Corporate branding should be consistent across the board and should encompass the entire scope of a company’s identity. It may even reveal a company’s values.
Product branding is far more specific, it differentiates a single product (or a family of products) from competitors and other offerings from the same company. It can sometimes distance a product from the brand that manufactures it.
Is it a Good Investment?
Yes, absolutely: some degree of product branding is worthwhile.
Why? Because you want to sell more!
The goal is to set your product apart from the competition.
You’re also creating or narrowing the market to specifically target the people you want to reach.
If you don’t invest in it at all, you’ll end up with a sea of bland, poorly defined products.
And your sales will reflect this.
The real question isn’t whether or not product branding is worthwhile. It is the amount of money you should put into the branding project, this will be heavily influenced by the size of your company as well as the margins of your brand.
This isn’t rocket science: global mega brands spend a lot of money on product branding. Startups spend significantly less.
What Characterizes a Strong Product Brand?
It is not difficult or complicated to create a product brand, making an outstanding one? That’s a different story.
There are numerous intangibles at work in the field of product branding, as well as in branding strategies as a whole.
Implementing these will put you on the right track to developing a successful, memorable product brand.
1. A powerful product brand distinguishes itself from competitors (Even Internally)
For starters, strong product branding fosters differentiation. When you see a Pepsi product (the product brand family, not the parent company), you know it right away.
Even if it’s that strange new Zero Sugar Mango or the failed Crystal Pepsi — you can tell they’re Pepsi drinks in seconds. You’re not perplexed that Pepsi is a Sprite, a Coke, or a beer.
This distinction is critical when competing. You wouldn’t think of designing a hot new cola with a solid red can with a cursive font, would you?
However, it is also important within a single brand.
Consider the OtterBox. The primary product line of the company is phone cases. The OtterBox Defender and the OtterBox Commuter were its first two successful product lines.
We believe that both of these are very strong product brands. The Defender is a large, ultra-rugged case that protects phones from almost everything.
The Commuter is a slimmer but still protective case aimed primarily at (guess who?) commuters.
Consumers are rarely perplexed by the distinctions.

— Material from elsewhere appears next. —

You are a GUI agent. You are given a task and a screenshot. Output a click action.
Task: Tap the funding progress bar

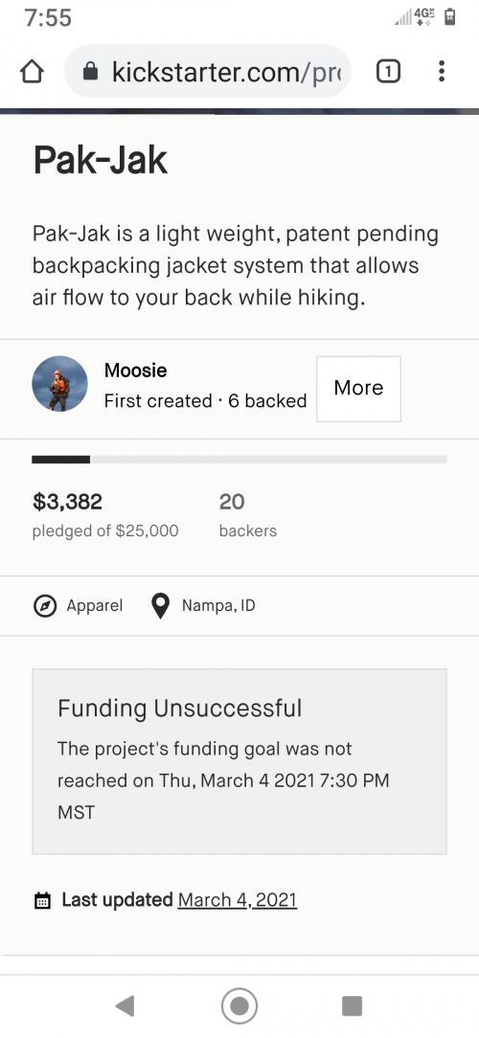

However, things slowed down after that. Symmetry, Aneu, Figura, and Lumen are later series. Some of those are obvious, but none of them speak with the clarity of the original two.
The distinction is simply not as strong.
2. A Strong Product Brand (or Sub-brand) Focuses on a Specific Submarket
Let’s go deeper into the Pepsi product rabbit hole. When you see Pepsi Zero Sugar, you immediately know what’s going on (spoiler alert: there’s no sugar). At first glance, this may appear to be a bad thing. It will almost certainly reduce sales. It’s not appealing to children, and it’s not appealing to people who dislike artificial sweeteners.
In fact, this is precisely what we want product branding to accomplish for us. The branding reduces the target audience to a specific submarket.
So Pepsi Zero Sugar is a fantastic product brand. It immediately narrows its market to those who want sugar-free soft drinks that taste (sorta) like Pepsi.
3. A strong product brand represents the product.
Finally, the best product branding conveys to consumers an immediate understanding of what is contained within the packaging. The name, logo, and packaging imagery all work together in this case.
Getting Good Results from Product Branding
We hope that this article has gotten you well on your way to developing your own product branding — one that succeeds in its specific market or submarket.